Consigne 1 ▸ Transformez en tableau Markdown, avec les colonnes Numéro et Contenu, les lignes du bloc de données allant de celle qui contient "This screenshot has" jusqu'à celle qui contient "center [99, 422].", ces deux lignes comprises, sans les lignes vides. Les images ne doivent pas figurer dans la réponse.

Procédure devant la cour :
Par une requête et un mémoire, enregistrés les 2 novembre et 15 décembre 2017, M. C..., représenté par MeA..., demande à la cour :
1°) d'annuler ce jugement du 12 juin 2017 ;
2°) d'annuler l'arrêté du 23 janvier 2017 ;
3°) d'enjoindre au préfet de la Gironde de lui délivrer un titre de séjour
mention " vie privée et familiale ", à défaut de procéder à un nouvel examen de sa demande dans un délai d'un mois et lui délivrer, dans l'attente, une autorisation provisoire de séjour ;
4°) de mettre à la charge de l'État la somme de 1 500 euros en application de l'article L. 761-1 du code de justice administrative et de l'article 37 de la loi du 10 juillet 1991.
En ce qui concerne l'arrêté dans son ensemble, il soutient que l'autorité signataire était incompétente pour prendre l'arrêté contesté.
En ce qui concerne la décision refusant de l'admettre au séjour, il soutient que :
- elle méconnaît les dispositions du 7° de l'article L. 313-11 du code de l'entrée et du séjour des étrangers et du droit d'asile ;
- elle est entachée d'une erreur manifeste d'appréciation ;
- elle méconnaît l'article L. 313-14 du code de l'entrée et du séjour des étrangers et du droit d'asile ;
- elle porte atteinte à l'intérêt supérieur de ses enfants en violation de l'article 3-1 de la convention internationale des droits de l'enfant.
En ce qui concerne la décision portant obligation de quitter le territoire français, il soutient que :
- elle est illégale dans la mesure où il remplit les conditions permettant de bénéficier de plein droit d'un titre de séjour ;
- elle méconnaît l'article 8 de la convention européenne de sauvegarde des droits de l'homme et des libertés fondamentales et est entachée d'une erreur manifeste d'appréciation ;
- elle méconnaît l'article 3-1 de la convention internationale des droits de l'enfant.
En ce qui concerne la décision fixant le pays de renvoi, il soutient qu'elle méconnaît l'article L. 513-2 du code de l'entrée et du séjour des étrangers et du droit d'asile dès lors qu'il justifie de risques en cas de retour dans son pays d'origine.
Par un mémoire en défense, enregistré le 18 décembre 2017, le préfet de la Gironde conclut au rejet de la requête et reprend ses moyens de première instance.
Par ordonnance du 15 novembre 2017, la clôture d'instruction a été fixée au 27 décembre 2017.
M. C...a été admis au bénéfice de l'aide juridictionnelle totale par une décision du 23 novembre 2017.
Vu les autres pièces du dossier.

Un bloc de données:
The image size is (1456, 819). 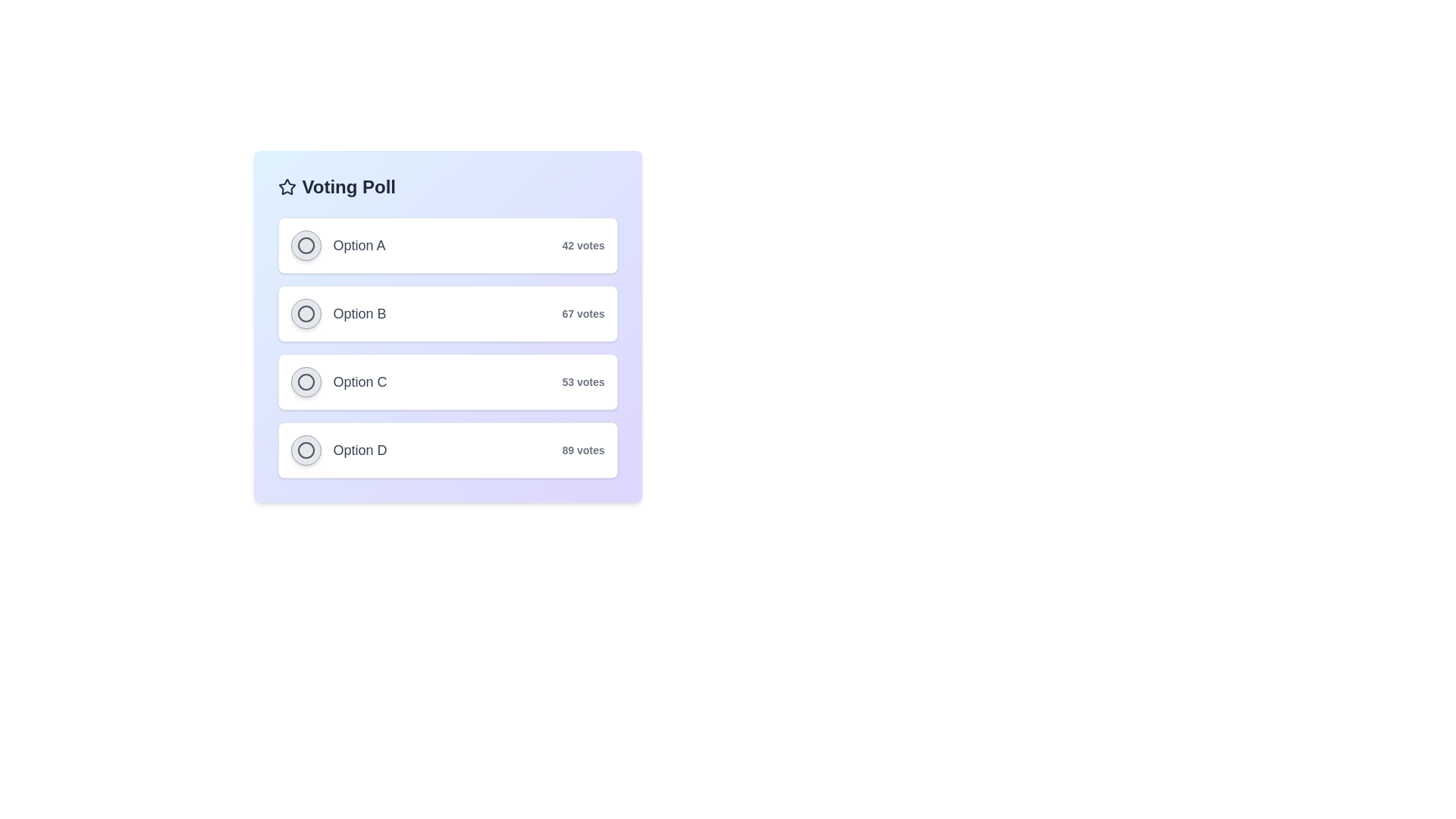 What do you see at coordinates (305, 450) in the screenshot?
I see `the radio button indicator located to the left of the 'Option D' text in the fourth row of the voting options list for accessibility navigation` at bounding box center [305, 450].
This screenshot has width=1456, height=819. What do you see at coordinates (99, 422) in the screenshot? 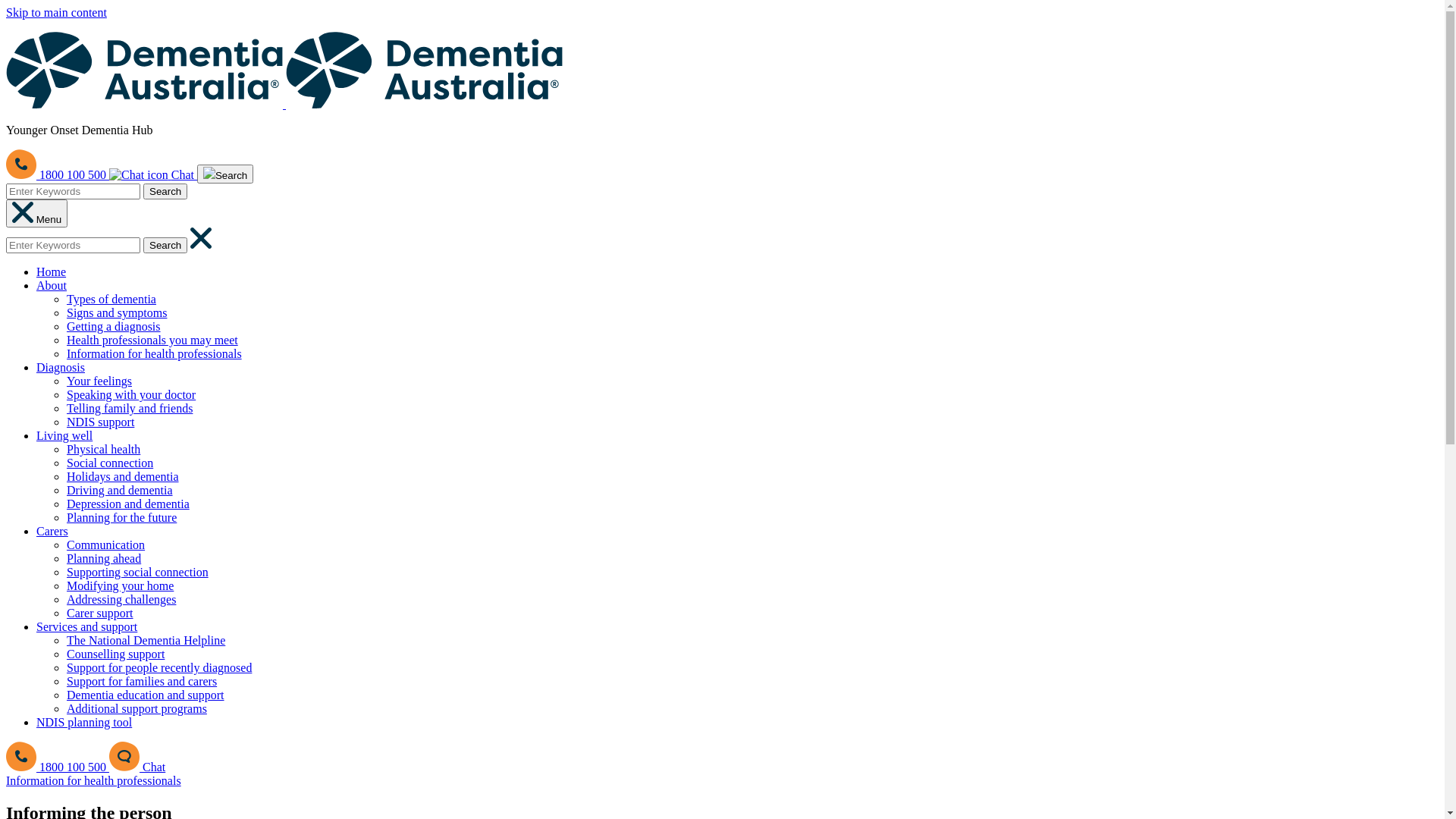
I see `'NDIS support'` at bounding box center [99, 422].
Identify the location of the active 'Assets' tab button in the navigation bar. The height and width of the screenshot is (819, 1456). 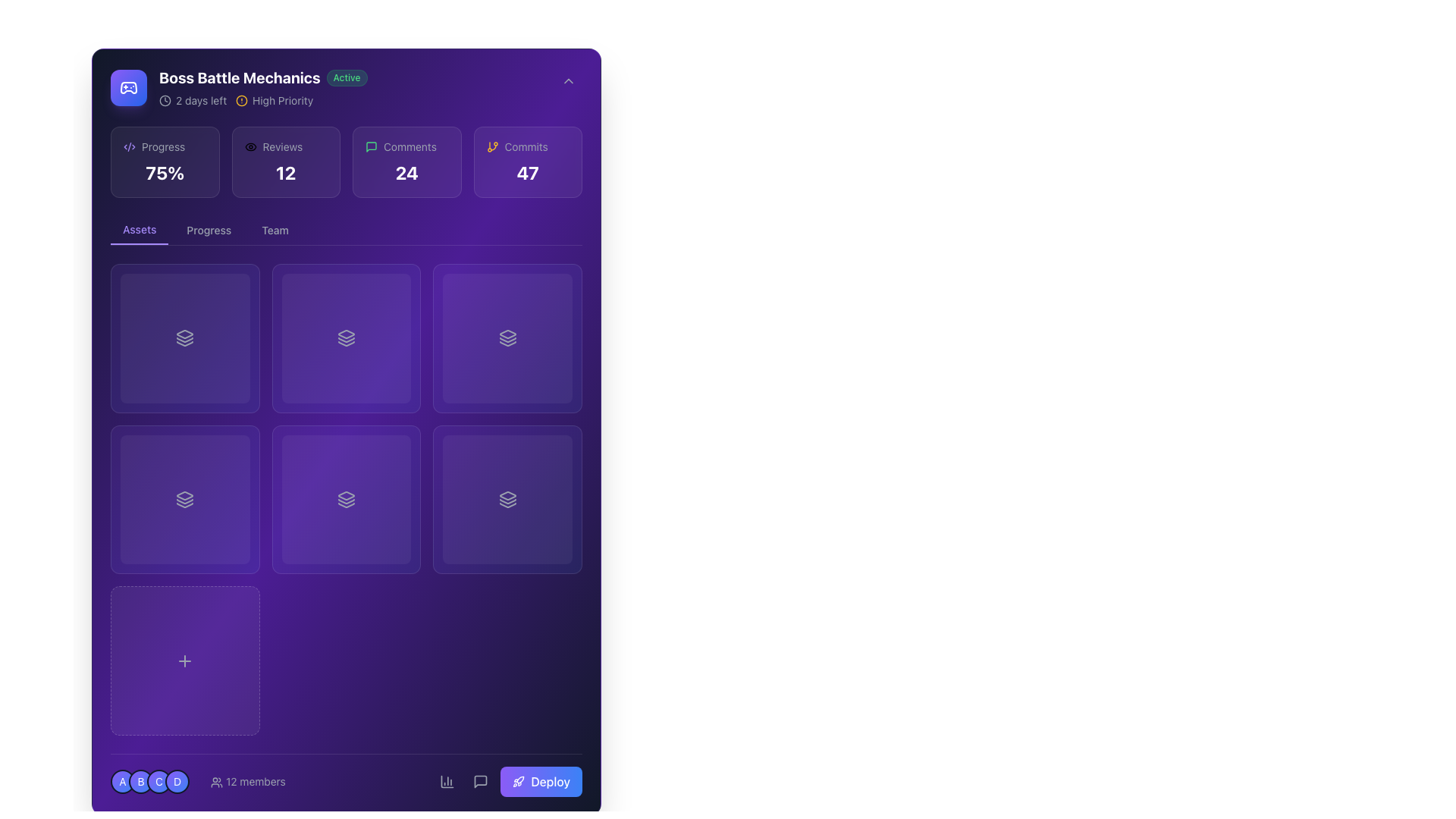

Consigne 2 ▸ Relevez, dans le texte sur la procédure devant la cour, tous les moyens soulevés par M. C... contre la décision refusant de l'admettre au séjour.

Réponse complète 1 ▸
| Numéro | Contenu |
|---|---|
| 1 | This screenshot has width=1456, height=819. What do you see at coordinates (99, 422) in the screenshot?  |
| 2 | I see `'NDIS support'` at bounding box center [99, 422]. |

Réponse complète 2 ▸
- Elle méconnaît les dispositions du 7° de l'article L. 313-11 du code de l'entrée et du séjour des étrangers et du droit d'asile.
- Elle est entachée d'une erreur manifeste d'appréciation.
- Elle méconnaît l'article L. 313-14 du code de l'entrée et du séjour des étrangers et du droit d'asile.
- Elle porte atteinte à l'intérêt supérieur de ses enfants en violation de l'article 3-1 de la convention internationale des droits de l'enfant.